The argument for the UConn women

Wednesday

This is not about women competing with men on the basketball court; they can’t. It’s not about how the UConn women would fare against the North Carolina men; they’d lose by 70. And it’s certainly not about the NCAA women’s tournament being more exciting than the worst men’s tournament in 25 years; it clearly wasn’t.

This is about how the Lady Huskies’ accomplishments this season rate with some of the greatest teams in the history of sports, how unbeaten UConn in ’09 measures up with the best of the best.

And of course, there is no comparison.

Geno Auriemma’s squad dwarfs them all. Every single one.

Now you think I’m out of my mind. I must have some weird women’s basketball fetish, filling my bedroom with Diana Taurasi and Lisa Leslie posters and placing two life-sized cardboard cutouts of Auriemma and Pat Summit at the foot of my bed. That or this is actually a guest post written by some hippy feminist, of which I know many.

None of that is actually true. I honestly find women’s basketball to be about as entertaining as power walking, with a slightly faster pace. I covered Phyllis Mangina’s (that’s the coach’s name, not a dirty joke) Seton Hall Pirates my freshman year of college and quickly learned that while men’s basketball is played above the rim, the women play somewhere below the net. It’s also slower, less-athletic and generally played about as well as an average high school boy’s game.

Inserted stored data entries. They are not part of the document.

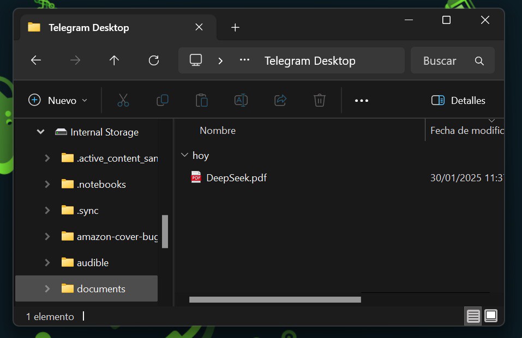Collapse the hoy file group
Viewport: 522px width, 338px height.
pyautogui.click(x=184, y=156)
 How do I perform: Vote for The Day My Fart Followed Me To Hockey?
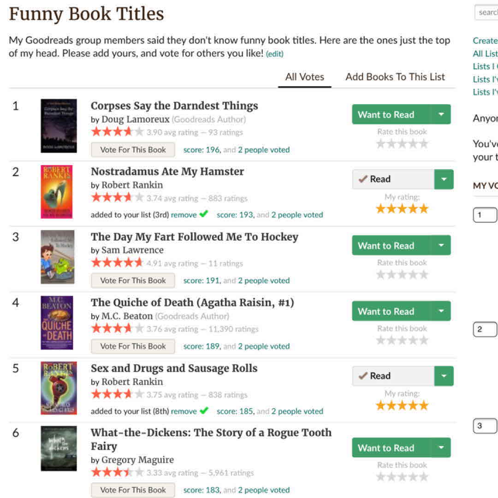(133, 280)
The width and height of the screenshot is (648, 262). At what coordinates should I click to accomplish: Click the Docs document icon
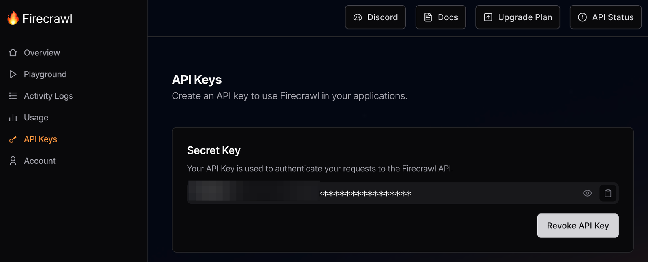(428, 17)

But all that proves is that women have more physical limitations than men. And we didn’t need sports to figure out then men and women are different. It shouldn’t invalidate UConn’s perfect season, a season where they didn’t just win every game; they won every game by double digits.

The truth is the ’09 Huskies are the greatest team in the history of sports because their accomplishments came on a playing field that is far more even than virtually every other team that appears on the “best of all-time” list. Here’s what I mean: The best women’s basketball players in the country, and probably the world, all play college basketball. It doesn’t matter if you’re black, white, Asian, Catholic, Muslim, Jewish, gay or straight; if you can play, you play.
The same cannot be said for the ’27 Yankees who never played against African-Americans. In fact, any great team that played before the color barriers were broken, even those that played when there were still limits on how many black players were allowed on each team, should fall below the Lady Huskies on the list. How can a team be called the “best ever” when some of the best players weren’t even allowed to play the sport?

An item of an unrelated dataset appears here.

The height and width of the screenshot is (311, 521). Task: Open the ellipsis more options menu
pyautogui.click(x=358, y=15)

Another argument is that women’s basketball isn’t exactly even. After all, Connecticut and Tennessee get almost all of the attention. But doesn’t that happen in men’s basketball as well? Isn’t North Carolina or UCLA in a better position to recruit the best players than everyone else? The fact is women’s basketball isn’t really lacking in parity anymore than the men are. In the last five years, 12 different programs have reached the final four. Only two more have reached the men’s final four.

So let’s get this straight: UConn dominated its opponents unlike any team in history in a time where the playing field in sports was as fair as it has ever been in this country.

To me, that qualifies the Huskies as the greatest team ever.

As long as you look past the fact that they’re, you know, girls.

2 comments:

Ken 4:01 PM, April 10, 2009  

Awesome article....I couldn't agree with you more.

People talk about the steroids era...but they never talk about baseball before the color-barrier. Those records are even more tainted.

09' Women Huskies are the greatest team ever, period!

That bag of douche on PTI, Michael Wilbon said that this year's Huskies team isn't even the greatest in UConn history. What a clown.

Anonymous 5:02 PM, April 10, 2009  

Seriously? You can't possibly believe what you wrote, Dan. You're better than that.